The Court awards damages to Plaintiff for all items of personal
property as set forth on Plaintiff’s Exhibit 2 with the exception of clothing
related items as enumerated in numbers 25 through 30 as those items are
being returned to Plaintiff. The total fair market value of the remaining items
is $683.50.

Plaintiff testified that his Bible and daughter’s urn were among the
items discarded. These items have obvious sentimental value to Plaintiff,
however, the Court cannot make an award for sentimental value under Ohio
law as any damages awarded would be speculative. No testimony was
offered as to fair market value. Craft v. Oney, 1984 WL 4060, (2nd Dist.).

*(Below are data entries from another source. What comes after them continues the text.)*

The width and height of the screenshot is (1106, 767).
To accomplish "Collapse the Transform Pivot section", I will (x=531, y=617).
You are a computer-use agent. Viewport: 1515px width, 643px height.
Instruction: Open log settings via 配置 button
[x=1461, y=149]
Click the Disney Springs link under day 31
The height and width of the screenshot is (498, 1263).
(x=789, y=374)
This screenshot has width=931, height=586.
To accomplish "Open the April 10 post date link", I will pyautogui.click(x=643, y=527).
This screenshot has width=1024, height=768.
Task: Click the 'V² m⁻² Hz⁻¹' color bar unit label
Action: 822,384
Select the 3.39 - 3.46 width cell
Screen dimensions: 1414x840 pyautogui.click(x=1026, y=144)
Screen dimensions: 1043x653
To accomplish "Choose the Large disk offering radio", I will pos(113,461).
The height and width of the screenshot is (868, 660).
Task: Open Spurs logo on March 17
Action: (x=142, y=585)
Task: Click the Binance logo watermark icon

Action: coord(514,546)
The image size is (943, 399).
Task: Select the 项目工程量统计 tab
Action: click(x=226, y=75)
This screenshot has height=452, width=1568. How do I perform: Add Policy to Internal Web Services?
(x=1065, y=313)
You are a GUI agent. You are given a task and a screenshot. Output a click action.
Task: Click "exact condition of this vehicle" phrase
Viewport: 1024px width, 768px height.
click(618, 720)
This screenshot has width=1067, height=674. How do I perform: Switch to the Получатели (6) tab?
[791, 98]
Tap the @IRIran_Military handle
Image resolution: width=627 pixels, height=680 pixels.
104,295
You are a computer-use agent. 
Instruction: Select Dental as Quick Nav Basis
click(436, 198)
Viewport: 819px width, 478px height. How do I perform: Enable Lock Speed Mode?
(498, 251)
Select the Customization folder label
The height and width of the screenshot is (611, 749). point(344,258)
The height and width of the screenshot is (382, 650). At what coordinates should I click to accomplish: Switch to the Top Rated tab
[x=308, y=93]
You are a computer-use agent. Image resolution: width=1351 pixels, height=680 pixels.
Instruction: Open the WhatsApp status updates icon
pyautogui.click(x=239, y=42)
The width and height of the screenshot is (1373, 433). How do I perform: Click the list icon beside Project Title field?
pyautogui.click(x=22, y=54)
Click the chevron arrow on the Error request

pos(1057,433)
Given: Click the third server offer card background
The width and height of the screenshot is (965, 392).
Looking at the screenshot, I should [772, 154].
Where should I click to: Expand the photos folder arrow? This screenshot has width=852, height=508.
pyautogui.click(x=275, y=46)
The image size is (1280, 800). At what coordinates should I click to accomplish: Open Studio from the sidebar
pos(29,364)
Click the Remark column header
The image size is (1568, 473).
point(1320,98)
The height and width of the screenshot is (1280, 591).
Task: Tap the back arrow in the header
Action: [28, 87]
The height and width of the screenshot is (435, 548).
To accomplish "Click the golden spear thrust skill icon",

Following the testimony presented judgment is granted to Plaintiff
against Defendant, Jefferson Behavioral Health System, [in] the sum of
$683.50 with interest at the rate of 8%. . . .

(8/5/2025 Judgment Entry, p. 2-4).

{¶13} Appellant filed a timely appeal and raises one assignment of error.

ASSIGNMENT OF ERROR

THE TRIAL COURT ERRED AND COMMITTED AN ABUSE OF
DISCRETION WHEN IT DID NOT AWARD THE PLAINTIFF SOL ROSE III

Case No. 25 JE 0023
–6–

COMPENSATORY AND PUNITIVE DAMAGES WHEN PLAINTIFF
STATED A CLAIM BY WHICH RELIEF WOULD HAVE BEEN GRANTED.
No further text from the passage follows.